◆ **About this task**:
The lines to repeat are those below from the one containing "Click the megaphone announcements icon" down to the one containing "Click the raise hand icon", both included; reproduce them exactly and nothing else.
··· Source records ···
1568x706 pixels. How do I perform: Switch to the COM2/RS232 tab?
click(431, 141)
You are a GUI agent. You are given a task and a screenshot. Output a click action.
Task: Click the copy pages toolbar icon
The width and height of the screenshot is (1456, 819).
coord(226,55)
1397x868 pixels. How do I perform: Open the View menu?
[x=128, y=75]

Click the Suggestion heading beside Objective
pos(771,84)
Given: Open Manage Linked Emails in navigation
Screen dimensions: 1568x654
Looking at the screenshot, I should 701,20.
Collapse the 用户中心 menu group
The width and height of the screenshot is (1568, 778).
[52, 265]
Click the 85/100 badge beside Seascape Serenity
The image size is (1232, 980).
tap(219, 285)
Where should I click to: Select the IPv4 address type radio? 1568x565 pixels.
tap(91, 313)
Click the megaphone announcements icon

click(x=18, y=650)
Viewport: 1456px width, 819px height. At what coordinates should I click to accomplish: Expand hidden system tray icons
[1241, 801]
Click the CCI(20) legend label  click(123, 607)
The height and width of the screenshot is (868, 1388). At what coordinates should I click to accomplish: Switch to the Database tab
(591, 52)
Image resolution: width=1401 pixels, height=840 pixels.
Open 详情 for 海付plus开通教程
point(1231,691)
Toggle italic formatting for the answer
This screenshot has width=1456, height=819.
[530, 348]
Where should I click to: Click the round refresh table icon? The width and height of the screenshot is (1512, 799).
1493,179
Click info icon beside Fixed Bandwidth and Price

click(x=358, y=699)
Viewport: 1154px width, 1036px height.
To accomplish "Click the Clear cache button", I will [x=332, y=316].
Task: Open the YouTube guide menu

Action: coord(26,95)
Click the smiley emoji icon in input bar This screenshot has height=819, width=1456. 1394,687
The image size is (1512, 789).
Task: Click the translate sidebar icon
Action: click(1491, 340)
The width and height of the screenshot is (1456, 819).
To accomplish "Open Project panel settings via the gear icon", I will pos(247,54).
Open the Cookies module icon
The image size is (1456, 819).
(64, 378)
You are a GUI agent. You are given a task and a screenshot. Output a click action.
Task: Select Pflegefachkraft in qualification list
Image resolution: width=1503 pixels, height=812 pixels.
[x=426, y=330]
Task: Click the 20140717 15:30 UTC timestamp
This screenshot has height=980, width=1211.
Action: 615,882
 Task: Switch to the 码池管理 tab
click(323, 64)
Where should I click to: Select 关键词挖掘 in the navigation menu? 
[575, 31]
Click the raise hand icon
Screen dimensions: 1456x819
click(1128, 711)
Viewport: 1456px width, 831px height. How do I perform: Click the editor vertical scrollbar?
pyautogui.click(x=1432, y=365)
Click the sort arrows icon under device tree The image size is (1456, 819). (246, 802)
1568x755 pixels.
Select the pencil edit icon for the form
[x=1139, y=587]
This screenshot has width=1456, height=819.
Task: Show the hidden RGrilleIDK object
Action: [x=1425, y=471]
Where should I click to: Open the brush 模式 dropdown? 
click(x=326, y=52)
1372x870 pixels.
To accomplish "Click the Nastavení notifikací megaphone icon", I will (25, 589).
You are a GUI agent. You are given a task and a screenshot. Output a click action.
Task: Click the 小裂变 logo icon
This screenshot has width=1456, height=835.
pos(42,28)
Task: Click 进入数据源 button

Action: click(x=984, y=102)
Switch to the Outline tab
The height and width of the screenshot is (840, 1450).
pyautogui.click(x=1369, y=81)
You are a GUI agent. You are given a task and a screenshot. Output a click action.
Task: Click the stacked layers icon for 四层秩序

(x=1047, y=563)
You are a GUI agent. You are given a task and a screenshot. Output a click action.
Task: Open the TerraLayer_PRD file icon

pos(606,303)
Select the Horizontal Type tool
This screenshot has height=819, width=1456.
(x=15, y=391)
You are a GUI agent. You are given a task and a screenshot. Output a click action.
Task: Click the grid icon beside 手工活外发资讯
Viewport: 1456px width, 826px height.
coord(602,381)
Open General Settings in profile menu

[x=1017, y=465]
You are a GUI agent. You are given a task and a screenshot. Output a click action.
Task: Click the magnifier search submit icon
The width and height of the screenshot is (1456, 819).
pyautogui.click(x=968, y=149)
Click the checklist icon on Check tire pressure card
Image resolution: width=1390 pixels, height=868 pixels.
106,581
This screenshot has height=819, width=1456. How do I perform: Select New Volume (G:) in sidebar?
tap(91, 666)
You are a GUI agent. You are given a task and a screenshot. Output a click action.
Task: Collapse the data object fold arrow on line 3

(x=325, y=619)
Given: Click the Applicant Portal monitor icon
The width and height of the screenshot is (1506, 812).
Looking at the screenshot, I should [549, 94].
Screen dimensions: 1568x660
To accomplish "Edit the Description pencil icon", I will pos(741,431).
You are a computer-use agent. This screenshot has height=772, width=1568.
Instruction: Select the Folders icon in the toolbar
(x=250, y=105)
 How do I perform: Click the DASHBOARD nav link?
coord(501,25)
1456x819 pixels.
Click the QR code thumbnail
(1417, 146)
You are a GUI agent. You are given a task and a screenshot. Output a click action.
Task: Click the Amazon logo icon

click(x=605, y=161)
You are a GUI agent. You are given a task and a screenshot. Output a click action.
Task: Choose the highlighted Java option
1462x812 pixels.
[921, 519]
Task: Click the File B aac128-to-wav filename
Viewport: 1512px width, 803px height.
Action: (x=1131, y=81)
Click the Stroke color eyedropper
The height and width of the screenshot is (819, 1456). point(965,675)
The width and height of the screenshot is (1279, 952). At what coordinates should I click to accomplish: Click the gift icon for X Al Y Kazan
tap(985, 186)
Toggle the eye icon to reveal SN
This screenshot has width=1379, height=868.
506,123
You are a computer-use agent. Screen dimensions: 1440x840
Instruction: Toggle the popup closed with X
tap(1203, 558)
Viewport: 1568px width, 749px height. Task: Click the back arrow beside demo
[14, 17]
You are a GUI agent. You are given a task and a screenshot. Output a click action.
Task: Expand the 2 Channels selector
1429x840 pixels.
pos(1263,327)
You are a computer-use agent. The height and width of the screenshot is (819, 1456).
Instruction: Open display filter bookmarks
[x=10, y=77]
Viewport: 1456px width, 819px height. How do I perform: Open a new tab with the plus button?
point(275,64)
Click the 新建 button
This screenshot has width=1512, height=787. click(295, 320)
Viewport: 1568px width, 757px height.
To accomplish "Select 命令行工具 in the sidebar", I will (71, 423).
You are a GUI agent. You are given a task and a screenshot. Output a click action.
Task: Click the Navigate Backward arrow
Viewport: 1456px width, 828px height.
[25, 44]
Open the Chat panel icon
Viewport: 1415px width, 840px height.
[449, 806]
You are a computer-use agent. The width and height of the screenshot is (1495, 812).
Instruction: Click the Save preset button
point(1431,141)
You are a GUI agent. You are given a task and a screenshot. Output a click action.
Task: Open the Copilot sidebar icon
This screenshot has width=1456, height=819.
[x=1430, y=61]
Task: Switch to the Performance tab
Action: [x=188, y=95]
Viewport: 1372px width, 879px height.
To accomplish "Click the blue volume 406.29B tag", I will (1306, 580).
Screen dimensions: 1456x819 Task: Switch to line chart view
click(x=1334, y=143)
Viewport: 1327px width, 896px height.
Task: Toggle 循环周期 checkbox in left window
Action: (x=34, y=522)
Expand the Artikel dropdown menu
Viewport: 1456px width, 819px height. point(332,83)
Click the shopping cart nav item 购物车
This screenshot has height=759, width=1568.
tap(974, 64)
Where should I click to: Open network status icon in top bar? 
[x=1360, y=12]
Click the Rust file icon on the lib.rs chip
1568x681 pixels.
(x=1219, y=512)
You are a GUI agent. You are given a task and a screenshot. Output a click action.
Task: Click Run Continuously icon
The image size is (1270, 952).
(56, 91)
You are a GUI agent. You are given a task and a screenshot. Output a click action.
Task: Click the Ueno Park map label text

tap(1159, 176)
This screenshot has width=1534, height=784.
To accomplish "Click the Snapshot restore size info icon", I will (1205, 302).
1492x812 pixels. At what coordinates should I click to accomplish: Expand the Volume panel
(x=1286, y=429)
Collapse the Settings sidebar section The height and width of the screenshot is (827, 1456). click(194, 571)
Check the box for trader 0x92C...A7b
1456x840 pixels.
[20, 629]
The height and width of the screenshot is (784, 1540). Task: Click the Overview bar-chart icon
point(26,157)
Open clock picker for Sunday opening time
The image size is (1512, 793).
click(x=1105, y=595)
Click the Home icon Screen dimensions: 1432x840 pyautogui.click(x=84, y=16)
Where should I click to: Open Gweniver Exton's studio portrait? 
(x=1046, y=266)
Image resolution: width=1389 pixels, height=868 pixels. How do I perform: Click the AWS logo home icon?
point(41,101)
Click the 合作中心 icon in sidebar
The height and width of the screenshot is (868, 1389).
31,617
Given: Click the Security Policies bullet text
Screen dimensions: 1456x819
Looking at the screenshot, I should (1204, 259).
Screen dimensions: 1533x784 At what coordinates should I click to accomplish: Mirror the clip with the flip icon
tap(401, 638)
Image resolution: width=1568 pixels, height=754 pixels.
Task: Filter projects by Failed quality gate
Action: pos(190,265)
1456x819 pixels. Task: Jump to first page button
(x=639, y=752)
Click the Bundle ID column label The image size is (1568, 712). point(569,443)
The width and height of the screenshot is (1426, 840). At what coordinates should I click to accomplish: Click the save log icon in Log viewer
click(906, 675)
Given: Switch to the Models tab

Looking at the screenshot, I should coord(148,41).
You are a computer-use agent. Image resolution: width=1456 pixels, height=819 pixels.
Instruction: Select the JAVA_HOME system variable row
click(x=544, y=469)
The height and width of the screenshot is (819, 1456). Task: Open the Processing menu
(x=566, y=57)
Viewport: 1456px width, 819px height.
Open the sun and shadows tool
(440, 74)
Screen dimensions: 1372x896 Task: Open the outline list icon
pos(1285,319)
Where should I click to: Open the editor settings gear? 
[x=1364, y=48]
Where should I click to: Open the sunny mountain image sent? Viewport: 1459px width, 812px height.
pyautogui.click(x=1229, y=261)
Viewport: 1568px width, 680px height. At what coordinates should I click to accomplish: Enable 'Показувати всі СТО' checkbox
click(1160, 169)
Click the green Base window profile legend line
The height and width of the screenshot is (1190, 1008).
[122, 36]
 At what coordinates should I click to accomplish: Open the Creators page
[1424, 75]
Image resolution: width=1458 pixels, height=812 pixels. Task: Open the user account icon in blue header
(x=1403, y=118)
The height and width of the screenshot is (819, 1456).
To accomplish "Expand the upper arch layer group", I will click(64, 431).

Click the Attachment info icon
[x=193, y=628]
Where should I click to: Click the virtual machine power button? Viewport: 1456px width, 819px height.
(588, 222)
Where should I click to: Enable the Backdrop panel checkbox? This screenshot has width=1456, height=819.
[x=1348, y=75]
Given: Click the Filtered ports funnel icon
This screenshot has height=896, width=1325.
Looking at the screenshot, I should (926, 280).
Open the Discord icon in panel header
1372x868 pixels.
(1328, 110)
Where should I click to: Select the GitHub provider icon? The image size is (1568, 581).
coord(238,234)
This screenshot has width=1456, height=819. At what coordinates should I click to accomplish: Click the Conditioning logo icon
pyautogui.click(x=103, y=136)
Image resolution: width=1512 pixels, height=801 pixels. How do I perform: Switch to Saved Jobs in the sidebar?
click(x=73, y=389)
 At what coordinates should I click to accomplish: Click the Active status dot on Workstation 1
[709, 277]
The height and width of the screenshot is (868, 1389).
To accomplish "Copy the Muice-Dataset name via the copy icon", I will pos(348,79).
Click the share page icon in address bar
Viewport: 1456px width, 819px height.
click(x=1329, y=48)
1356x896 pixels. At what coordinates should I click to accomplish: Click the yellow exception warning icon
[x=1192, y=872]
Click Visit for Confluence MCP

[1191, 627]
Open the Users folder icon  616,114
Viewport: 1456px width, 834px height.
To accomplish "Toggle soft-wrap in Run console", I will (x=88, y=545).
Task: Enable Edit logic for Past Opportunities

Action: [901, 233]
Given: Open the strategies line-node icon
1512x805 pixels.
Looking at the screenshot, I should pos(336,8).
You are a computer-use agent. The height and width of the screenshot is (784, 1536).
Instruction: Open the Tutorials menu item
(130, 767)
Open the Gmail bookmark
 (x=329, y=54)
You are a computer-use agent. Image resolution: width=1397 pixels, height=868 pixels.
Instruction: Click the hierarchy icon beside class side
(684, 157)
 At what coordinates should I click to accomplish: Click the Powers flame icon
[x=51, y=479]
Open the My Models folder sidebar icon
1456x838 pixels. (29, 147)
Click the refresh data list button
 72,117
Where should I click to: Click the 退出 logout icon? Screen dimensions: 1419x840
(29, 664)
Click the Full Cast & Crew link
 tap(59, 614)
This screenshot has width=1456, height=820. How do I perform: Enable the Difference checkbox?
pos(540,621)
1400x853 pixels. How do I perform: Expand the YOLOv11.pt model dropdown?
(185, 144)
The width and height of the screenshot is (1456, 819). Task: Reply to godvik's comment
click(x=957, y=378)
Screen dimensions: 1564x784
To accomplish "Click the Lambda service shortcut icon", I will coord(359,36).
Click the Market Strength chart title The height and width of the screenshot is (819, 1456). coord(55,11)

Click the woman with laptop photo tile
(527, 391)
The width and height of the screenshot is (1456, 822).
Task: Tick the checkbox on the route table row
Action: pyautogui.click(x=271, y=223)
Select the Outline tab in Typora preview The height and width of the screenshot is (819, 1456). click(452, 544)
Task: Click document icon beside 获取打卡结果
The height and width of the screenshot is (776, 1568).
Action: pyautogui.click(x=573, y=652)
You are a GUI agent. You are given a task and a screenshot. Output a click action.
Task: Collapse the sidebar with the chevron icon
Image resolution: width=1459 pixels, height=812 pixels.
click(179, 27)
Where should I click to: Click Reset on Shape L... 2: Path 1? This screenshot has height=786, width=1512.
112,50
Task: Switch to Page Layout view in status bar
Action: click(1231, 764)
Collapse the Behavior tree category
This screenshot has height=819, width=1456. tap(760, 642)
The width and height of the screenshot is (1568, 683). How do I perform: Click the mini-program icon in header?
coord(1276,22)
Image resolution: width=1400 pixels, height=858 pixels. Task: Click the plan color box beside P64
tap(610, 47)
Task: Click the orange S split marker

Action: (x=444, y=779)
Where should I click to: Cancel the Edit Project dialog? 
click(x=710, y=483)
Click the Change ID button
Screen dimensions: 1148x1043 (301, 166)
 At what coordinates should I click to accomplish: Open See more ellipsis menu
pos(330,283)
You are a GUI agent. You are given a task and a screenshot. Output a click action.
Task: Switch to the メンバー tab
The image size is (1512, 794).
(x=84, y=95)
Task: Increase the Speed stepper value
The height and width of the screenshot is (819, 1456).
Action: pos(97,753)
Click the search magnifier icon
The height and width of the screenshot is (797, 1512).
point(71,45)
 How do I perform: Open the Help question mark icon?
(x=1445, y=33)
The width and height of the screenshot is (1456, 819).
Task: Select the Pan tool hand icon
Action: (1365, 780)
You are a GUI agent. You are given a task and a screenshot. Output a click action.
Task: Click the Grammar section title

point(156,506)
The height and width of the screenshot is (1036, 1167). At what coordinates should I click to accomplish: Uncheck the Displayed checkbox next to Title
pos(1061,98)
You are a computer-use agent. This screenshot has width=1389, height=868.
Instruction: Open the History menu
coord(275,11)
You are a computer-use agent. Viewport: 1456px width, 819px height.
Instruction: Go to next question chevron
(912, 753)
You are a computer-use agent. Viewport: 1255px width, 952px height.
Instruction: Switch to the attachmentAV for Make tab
···
◆ **Response below**:
Click the megaphone announcements icon

click(x=18, y=650)
Viewport: 1456px width, 819px height. At what coordinates should I click to accomplish: Expand hidden system tray icons
[1241, 801]
Click the CCI(20) legend label  click(123, 607)
The height and width of the screenshot is (868, 1388). At what coordinates should I click to accomplish: Switch to the Database tab
(591, 52)
Image resolution: width=1401 pixels, height=840 pixels.
Open 详情 for 海付plus开通教程
point(1231,691)
Toggle italic formatting for the answer
This screenshot has width=1456, height=819.
[530, 348]
Where should I click to: Click the round refresh table icon? The width and height of the screenshot is (1512, 799).
1493,179
Click info icon beside Fixed Bandwidth and Price

click(x=358, y=699)
Viewport: 1154px width, 1036px height.
To accomplish "Click the Clear cache button", I will [x=332, y=316].
Task: Open the YouTube guide menu

Action: coord(26,95)
Click the smiley emoji icon in input bar This screenshot has height=819, width=1456. 1394,687
The image size is (1512, 789).
Task: Click the translate sidebar icon
Action: click(1491, 340)
The width and height of the screenshot is (1456, 819).
To accomplish "Open Project panel settings via the gear icon", I will pos(247,54).
Open the Cookies module icon
The image size is (1456, 819).
(64, 378)
You are a GUI agent. You are given a task and a screenshot. Output a click action.
Task: Select Pflegefachkraft in qualification list
Image resolution: width=1503 pixels, height=812 pixels.
[x=426, y=330]
Task: Click the 20140717 15:30 UTC timestamp
This screenshot has height=980, width=1211.
Action: 615,882
 Task: Switch to the 码池管理 tab
click(323, 64)
Where should I click to: Select 关键词挖掘 in the navigation menu? 
[575, 31]
Click the raise hand icon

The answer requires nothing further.